US to slap new tariffs on goods worth US$34 billion on China, heating up trade war as Beijing promises retaliation
America’s targets include many types of plastics and other intermediate goods used in manufacturing, as well as some capital goods
This story is being published by the South China Morning Post as part of a content partnership with POLITICO. It was reported by Doug Palmer and originally appeared on politico.com on July 5, 2018.
An additional 25 per cent tariff on about $34 billion worth of Chinese goods will be imposed as of midnight, the Office of the US Trade Representative confirmed Thursday.
A USTR spokeswoman said US Customs and Border Protection has been instructed to begin collecting the duties, which President Donald Trump ordered earlier this year after a USTR Section 301 investigation blamed China for the loss of US valuable intellectual property, either through forced technology transfers or outright theft.
Earlier today in Beijing, Chinese officials said they were prepared to respond with duties on an equivalent amount of exports once the United States imposed its tariffs.

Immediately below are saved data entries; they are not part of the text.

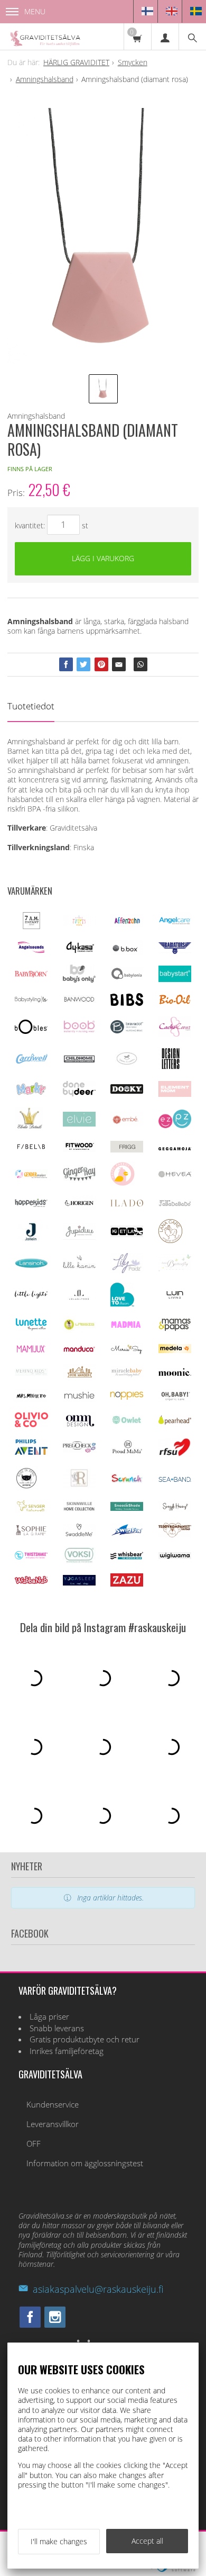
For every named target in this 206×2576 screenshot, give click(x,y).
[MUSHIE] (79, 1399)
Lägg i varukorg (103, 558)
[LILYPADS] (126, 1270)
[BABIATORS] (174, 951)
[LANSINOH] (31, 1266)
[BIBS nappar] (126, 1003)
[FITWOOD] (79, 1149)
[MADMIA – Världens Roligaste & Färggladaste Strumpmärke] (126, 1325)
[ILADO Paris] (126, 1204)
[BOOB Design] (79, 1030)
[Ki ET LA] (126, 1234)
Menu (34, 11)
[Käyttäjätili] (165, 36)
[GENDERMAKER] (31, 1175)
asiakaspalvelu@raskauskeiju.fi (98, 2289)
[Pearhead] (174, 1422)
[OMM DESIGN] (79, 1425)
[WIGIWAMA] (174, 1556)
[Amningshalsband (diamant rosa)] (103, 235)
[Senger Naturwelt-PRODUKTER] (31, 1510)
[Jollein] (31, 1238)
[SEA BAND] (174, 1479)
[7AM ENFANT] (31, 926)
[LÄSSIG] (79, 1330)
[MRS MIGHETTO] (31, 1399)
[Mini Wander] (79, 1377)
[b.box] (126, 952)
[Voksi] (79, 1561)
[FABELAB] (31, 1147)
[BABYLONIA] (126, 977)
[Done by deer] (79, 1093)
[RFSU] (174, 1454)
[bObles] (31, 1031)
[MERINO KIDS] (31, 1373)
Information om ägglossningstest (84, 2163)
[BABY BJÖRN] (31, 974)
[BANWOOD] (79, 1004)
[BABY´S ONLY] (79, 980)
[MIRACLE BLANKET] (126, 1375)
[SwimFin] (126, 1533)
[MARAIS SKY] (126, 1352)
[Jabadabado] (174, 1204)
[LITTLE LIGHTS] (31, 1296)
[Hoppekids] (31, 1204)
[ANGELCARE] (174, 927)
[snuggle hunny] (174, 1508)
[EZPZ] (175, 1125)
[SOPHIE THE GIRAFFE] (31, 1533)
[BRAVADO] (126, 1030)
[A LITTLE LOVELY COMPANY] (79, 923)
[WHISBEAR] (126, 1557)
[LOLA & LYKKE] (79, 1297)
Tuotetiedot (30, 706)
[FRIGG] (126, 1150)
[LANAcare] (170, 1240)
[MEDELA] (174, 1350)
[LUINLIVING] (174, 1296)
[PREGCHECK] (79, 1450)
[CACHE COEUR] (175, 1034)
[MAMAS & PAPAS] (174, 1329)
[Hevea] (175, 1174)
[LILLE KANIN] (79, 1268)
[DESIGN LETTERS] (170, 1067)
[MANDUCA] (79, 1350)
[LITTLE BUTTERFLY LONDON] (174, 1269)
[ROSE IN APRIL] (26, 1487)
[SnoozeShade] (126, 1508)
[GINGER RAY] (79, 1180)
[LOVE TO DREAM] (122, 1304)
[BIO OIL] (174, 1002)
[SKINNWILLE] (79, 1510)
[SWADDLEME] (79, 1533)
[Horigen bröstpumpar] (79, 1207)
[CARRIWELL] (31, 1061)
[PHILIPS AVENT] (31, 1452)
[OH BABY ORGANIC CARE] (174, 1399)
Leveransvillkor (52, 2124)
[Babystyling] (31, 1001)
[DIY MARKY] (31, 1094)
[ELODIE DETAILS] (29, 1128)
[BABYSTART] (175, 979)
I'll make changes (59, 2541)
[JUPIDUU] (79, 1237)
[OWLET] (126, 1423)
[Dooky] (126, 1091)
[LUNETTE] (31, 1328)
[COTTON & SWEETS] (126, 1062)
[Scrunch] (126, 1481)
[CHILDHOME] (79, 1061)
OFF (33, 2143)
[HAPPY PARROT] (122, 1183)
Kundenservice (52, 2104)
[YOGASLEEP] (79, 1583)
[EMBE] (126, 1123)
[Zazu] (126, 1584)
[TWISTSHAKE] (31, 1557)
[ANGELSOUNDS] (31, 950)
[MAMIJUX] (31, 1351)
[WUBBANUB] (31, 1581)
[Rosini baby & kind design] (79, 1485)
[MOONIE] (174, 1373)
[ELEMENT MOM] (174, 1094)
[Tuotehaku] (192, 36)
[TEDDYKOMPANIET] (174, 1534)
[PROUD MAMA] (126, 1452)
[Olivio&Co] (31, 1424)
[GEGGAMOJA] (174, 1147)
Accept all (147, 2541)
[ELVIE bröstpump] (79, 1124)
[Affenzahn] (126, 924)
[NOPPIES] (126, 1397)
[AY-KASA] (79, 951)
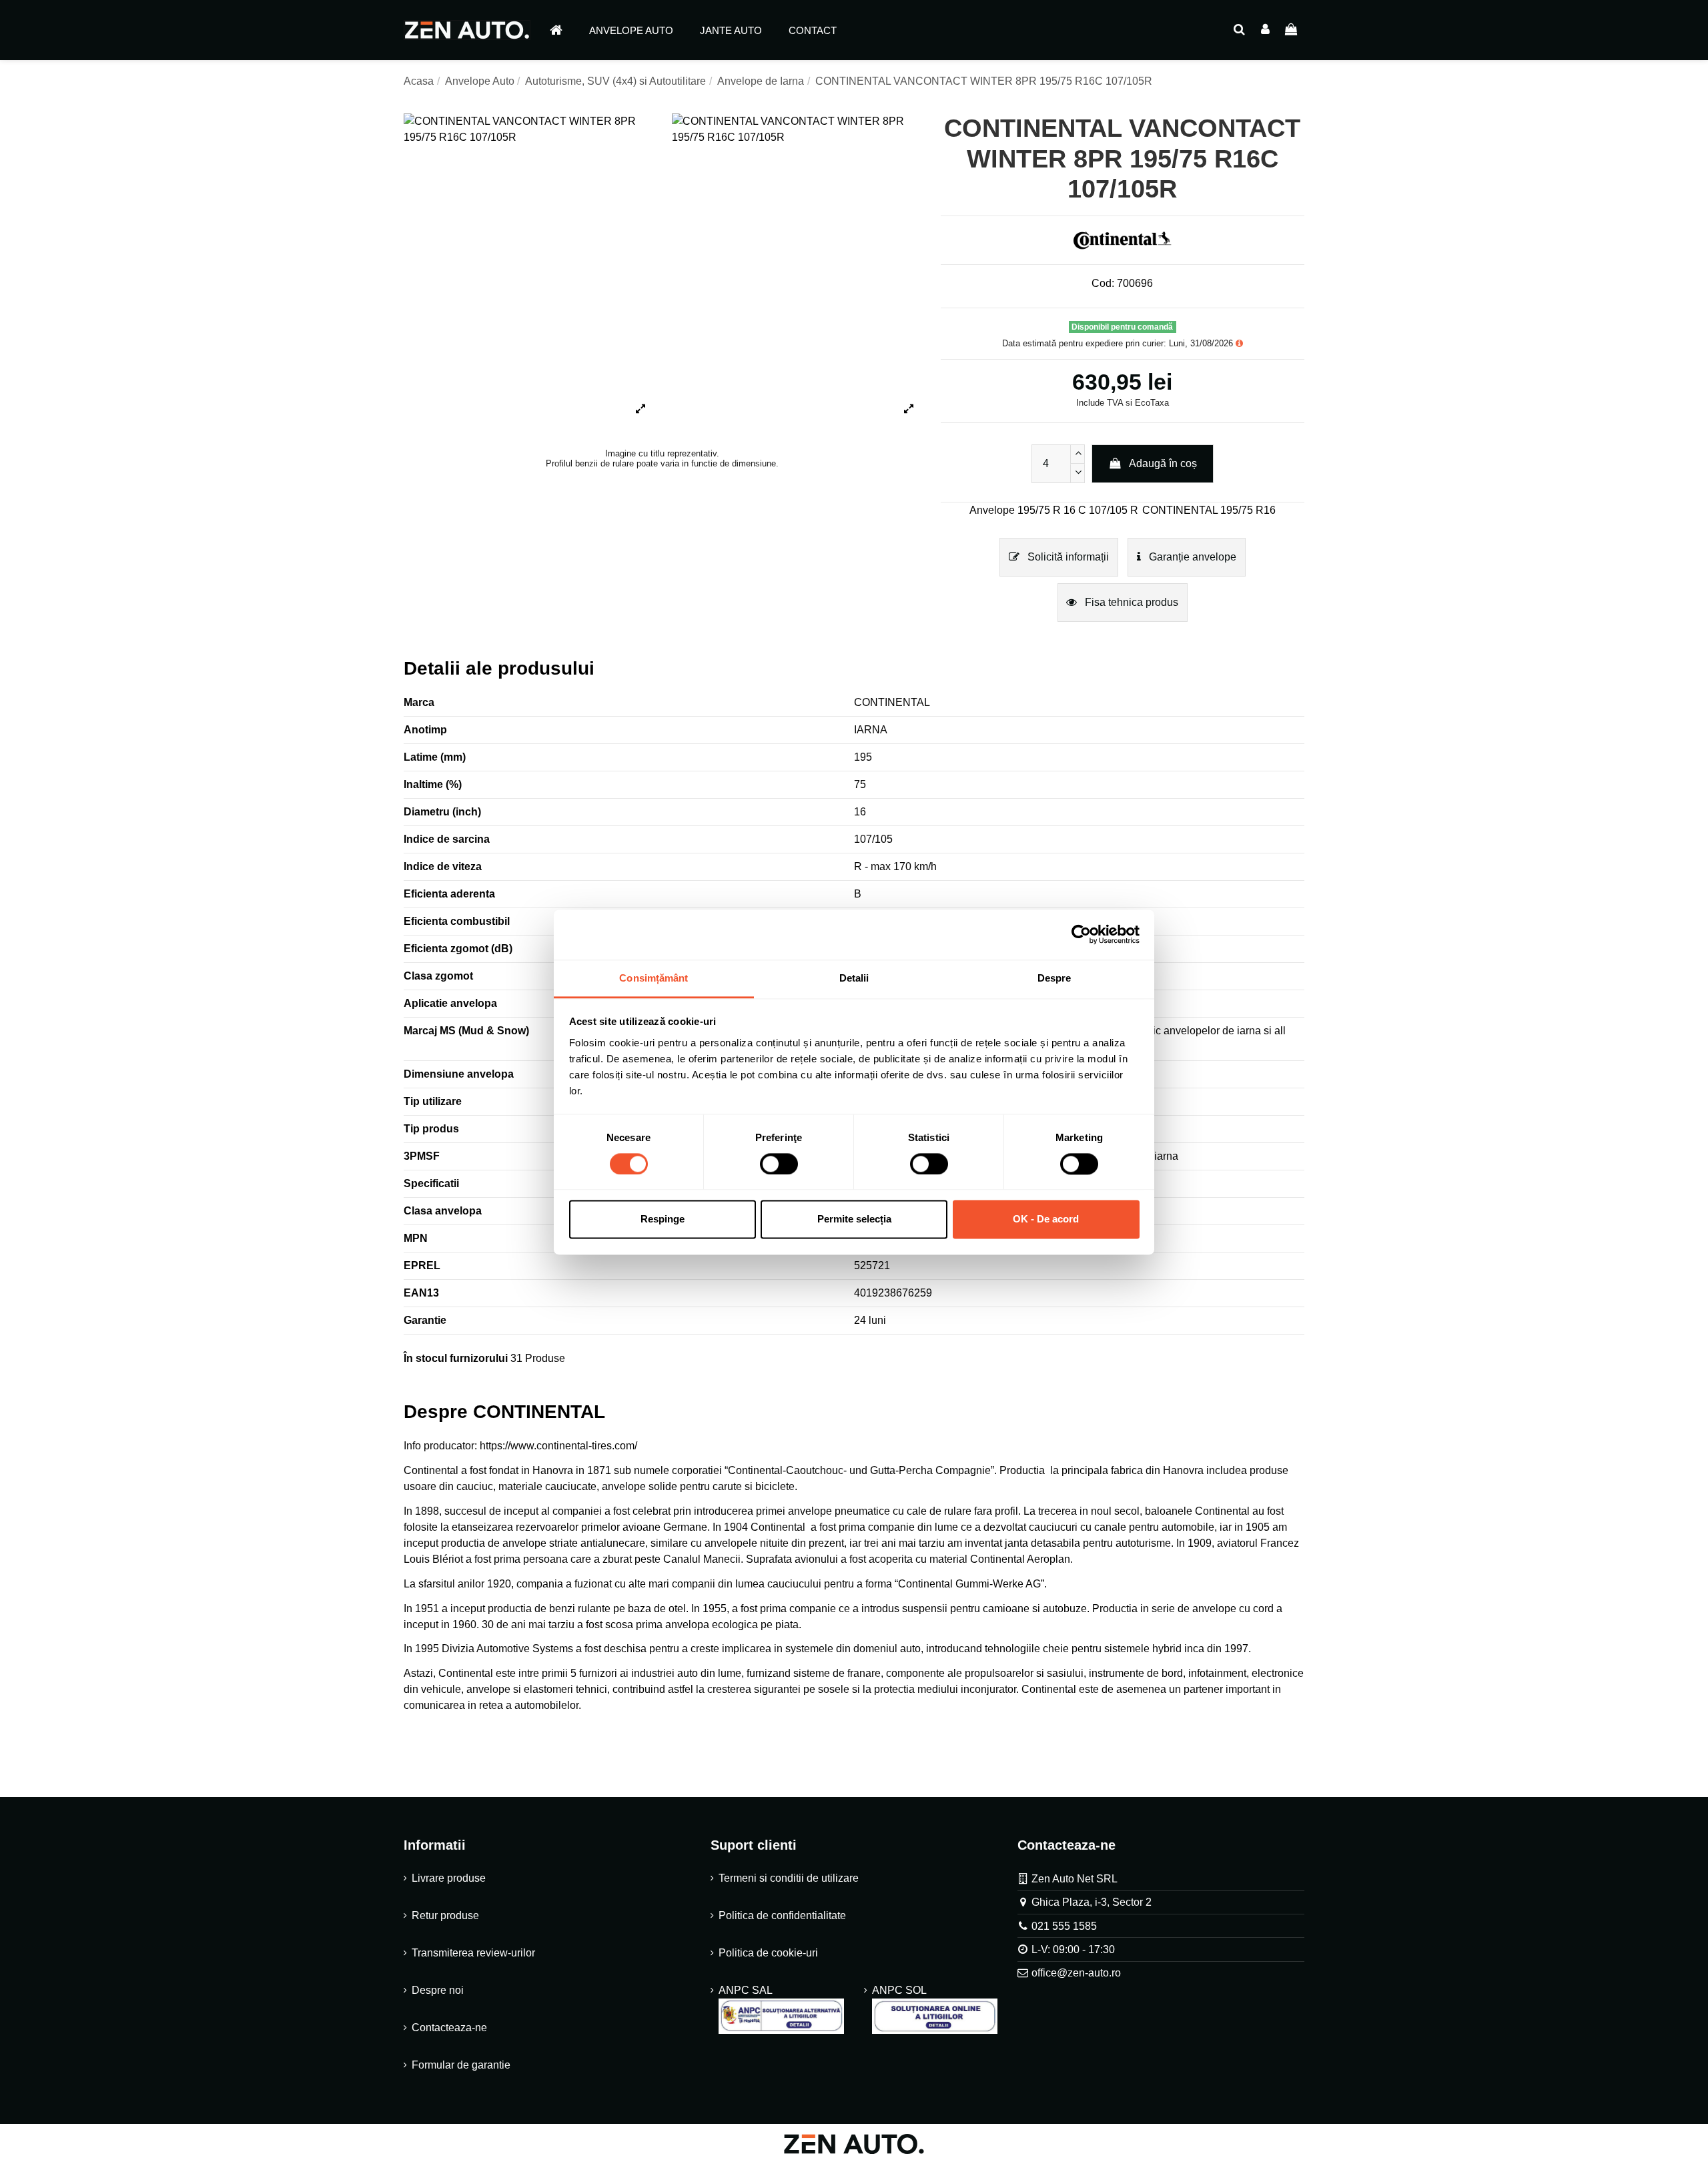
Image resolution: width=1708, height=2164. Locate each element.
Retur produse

Commerce Ministry spokesman Gao Feng warned the proposed US tariffs would hit international supply chains, including many foreign companies operating in China, Reuters reported.
The US list of Chinese goods targeted for additional tariffs includes many types of plastics and other intermediate goods used in manufacturing. Some capital goods are also included. The list was deliberately constructed to minimise the impact of tariffs increases on US consumers, US trade officials said.
The Chinese list of US goods for retaliatory action includes soybeans, seafood and other food and agricultural products.
The Trump administration is also preparing to hit another US$16 billion worth of Chinese exports with additional duties once it completes a public comment period. That could be as early as August.
Beijing has also prepared a list of another US$16 billion worth of US goods that it will hit with duties in response to that.
In addition, the conflict could grow from there because Trump has ordered US trade officials to draw up a list of an additional US$200 billion worth of Chinese goods to hit with an extra 10 per cent duty if China retaliates as expected.